EXERCISE BRIEF: Locate every line in the data below that contains the string "Toggle" and copy each of those lines in full.

Data on locating words and elements

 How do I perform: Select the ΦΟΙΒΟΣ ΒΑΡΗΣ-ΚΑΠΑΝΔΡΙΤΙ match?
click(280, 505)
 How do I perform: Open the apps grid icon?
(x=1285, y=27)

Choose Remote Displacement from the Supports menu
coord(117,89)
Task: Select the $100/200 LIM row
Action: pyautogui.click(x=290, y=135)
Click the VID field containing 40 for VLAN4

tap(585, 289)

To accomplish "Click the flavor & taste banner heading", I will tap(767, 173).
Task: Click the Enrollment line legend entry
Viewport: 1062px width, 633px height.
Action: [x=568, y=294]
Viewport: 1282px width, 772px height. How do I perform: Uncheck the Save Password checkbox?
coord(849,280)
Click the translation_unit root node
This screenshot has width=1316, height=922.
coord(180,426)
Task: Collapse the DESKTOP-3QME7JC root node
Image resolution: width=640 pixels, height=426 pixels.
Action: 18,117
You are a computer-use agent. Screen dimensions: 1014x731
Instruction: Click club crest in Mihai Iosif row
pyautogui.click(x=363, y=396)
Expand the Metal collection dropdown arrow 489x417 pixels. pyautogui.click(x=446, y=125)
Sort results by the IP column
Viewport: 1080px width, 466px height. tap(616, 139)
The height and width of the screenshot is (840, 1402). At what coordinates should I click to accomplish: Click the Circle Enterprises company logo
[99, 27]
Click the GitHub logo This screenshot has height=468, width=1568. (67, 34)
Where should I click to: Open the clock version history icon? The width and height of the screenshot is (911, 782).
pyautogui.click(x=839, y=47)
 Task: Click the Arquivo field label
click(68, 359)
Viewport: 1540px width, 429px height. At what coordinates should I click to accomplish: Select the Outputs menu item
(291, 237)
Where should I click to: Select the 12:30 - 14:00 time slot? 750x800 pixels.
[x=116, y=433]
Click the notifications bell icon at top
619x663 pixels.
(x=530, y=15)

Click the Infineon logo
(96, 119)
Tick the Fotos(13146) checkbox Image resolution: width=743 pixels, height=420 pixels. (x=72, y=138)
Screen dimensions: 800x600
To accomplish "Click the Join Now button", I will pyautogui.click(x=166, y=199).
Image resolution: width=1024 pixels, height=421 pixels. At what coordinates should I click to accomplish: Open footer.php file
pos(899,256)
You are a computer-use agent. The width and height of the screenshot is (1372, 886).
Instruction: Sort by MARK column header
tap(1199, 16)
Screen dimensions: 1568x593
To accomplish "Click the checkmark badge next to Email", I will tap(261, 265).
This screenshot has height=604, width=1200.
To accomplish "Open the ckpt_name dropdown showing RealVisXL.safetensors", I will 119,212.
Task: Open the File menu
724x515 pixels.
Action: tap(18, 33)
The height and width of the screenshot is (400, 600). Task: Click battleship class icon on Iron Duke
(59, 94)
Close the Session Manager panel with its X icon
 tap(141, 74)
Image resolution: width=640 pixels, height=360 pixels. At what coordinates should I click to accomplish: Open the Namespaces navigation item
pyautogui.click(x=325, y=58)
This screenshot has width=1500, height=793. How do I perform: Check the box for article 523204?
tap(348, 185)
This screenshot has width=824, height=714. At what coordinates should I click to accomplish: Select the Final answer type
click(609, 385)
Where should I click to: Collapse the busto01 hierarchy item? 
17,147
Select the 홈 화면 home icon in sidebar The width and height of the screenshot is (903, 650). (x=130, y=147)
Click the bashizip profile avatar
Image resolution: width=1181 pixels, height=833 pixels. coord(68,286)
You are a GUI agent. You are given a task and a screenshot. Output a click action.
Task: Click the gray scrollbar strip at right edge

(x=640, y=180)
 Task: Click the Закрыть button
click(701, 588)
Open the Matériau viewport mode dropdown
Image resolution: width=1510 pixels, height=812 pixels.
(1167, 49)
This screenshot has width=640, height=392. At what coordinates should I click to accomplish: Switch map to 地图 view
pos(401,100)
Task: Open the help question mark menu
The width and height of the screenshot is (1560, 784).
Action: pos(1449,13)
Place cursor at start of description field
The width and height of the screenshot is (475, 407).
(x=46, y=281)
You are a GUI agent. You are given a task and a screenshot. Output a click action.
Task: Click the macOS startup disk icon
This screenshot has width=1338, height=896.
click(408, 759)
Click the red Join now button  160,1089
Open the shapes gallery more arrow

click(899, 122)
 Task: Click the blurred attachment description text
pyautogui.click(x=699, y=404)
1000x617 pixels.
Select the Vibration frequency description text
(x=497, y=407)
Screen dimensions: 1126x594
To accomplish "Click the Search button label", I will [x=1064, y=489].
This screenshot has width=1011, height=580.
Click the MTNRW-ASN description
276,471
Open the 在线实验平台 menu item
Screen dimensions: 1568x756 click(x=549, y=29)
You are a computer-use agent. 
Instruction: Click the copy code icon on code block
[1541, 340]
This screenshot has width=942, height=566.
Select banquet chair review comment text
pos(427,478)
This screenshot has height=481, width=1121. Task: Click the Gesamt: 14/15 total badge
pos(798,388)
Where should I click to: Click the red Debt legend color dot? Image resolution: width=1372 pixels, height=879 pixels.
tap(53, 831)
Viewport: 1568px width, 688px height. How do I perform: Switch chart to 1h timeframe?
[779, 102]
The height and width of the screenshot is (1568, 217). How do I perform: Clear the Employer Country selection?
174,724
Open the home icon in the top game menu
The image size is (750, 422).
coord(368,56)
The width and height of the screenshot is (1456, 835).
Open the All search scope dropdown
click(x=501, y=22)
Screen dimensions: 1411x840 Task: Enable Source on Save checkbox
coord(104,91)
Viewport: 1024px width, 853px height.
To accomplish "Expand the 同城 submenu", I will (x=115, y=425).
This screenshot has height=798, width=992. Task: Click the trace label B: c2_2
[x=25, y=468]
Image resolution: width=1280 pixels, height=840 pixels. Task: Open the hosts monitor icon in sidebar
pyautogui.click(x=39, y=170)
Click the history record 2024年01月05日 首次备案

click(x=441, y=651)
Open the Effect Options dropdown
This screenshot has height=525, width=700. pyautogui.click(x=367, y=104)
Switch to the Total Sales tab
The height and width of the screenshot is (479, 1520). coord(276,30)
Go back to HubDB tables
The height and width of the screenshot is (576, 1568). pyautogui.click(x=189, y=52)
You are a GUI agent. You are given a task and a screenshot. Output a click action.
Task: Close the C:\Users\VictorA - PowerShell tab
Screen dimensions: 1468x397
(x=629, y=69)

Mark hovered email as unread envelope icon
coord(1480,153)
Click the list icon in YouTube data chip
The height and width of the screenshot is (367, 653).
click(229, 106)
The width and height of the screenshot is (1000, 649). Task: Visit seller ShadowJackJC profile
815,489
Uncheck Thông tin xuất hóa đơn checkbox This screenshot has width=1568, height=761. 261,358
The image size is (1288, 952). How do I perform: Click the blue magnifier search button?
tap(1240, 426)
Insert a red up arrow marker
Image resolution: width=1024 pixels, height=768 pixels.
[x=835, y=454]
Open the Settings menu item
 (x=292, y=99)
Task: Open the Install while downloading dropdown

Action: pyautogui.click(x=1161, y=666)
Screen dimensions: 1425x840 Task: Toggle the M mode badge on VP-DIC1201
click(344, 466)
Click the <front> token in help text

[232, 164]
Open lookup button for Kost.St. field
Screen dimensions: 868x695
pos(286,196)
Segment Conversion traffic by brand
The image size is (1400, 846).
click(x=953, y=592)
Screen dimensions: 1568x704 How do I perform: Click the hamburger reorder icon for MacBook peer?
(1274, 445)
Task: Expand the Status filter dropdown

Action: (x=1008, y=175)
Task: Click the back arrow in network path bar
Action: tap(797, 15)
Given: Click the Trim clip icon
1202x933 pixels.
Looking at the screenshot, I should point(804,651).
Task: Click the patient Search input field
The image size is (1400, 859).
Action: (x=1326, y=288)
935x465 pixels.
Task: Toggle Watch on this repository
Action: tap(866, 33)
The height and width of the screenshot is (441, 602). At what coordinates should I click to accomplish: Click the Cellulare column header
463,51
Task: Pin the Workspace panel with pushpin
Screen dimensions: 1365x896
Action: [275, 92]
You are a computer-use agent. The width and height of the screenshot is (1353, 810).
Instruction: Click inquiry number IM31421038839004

SOLVED PROBLEM:
Screen dimensions: 1425x840 Task: Toggle the M mode badge on VP-DIC1201
Task: Toggle Watch on this repository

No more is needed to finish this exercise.